═════ INPUT DATA ═════

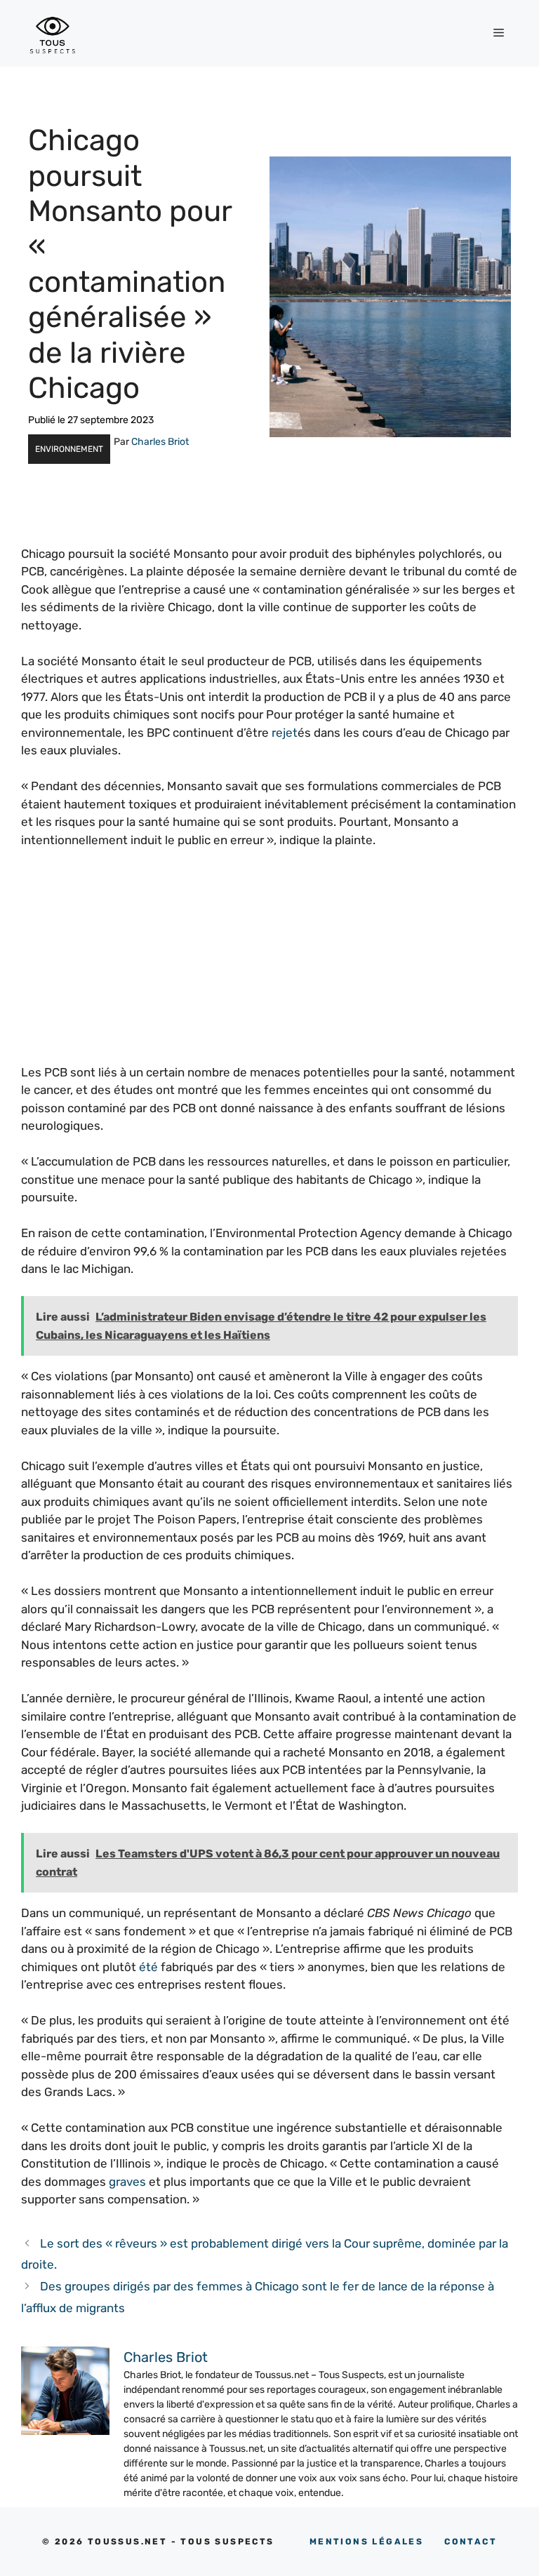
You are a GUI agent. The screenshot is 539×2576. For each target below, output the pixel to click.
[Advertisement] (269, 965)
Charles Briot (160, 442)
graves (127, 2182)
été (148, 1967)
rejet (285, 733)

═════

TASK DETAILS ::
Restate, word for word, the entries above, dropping any picture.

ANSWER FOR THE TASK ::
You are a GUI agent. The screenshot is 539×2576. For each target below, output the pixel to click.
[Advertisement] (269, 965)
Charles Briot (160, 442)
graves (127, 2182)
été (148, 1967)
rejet (285, 733)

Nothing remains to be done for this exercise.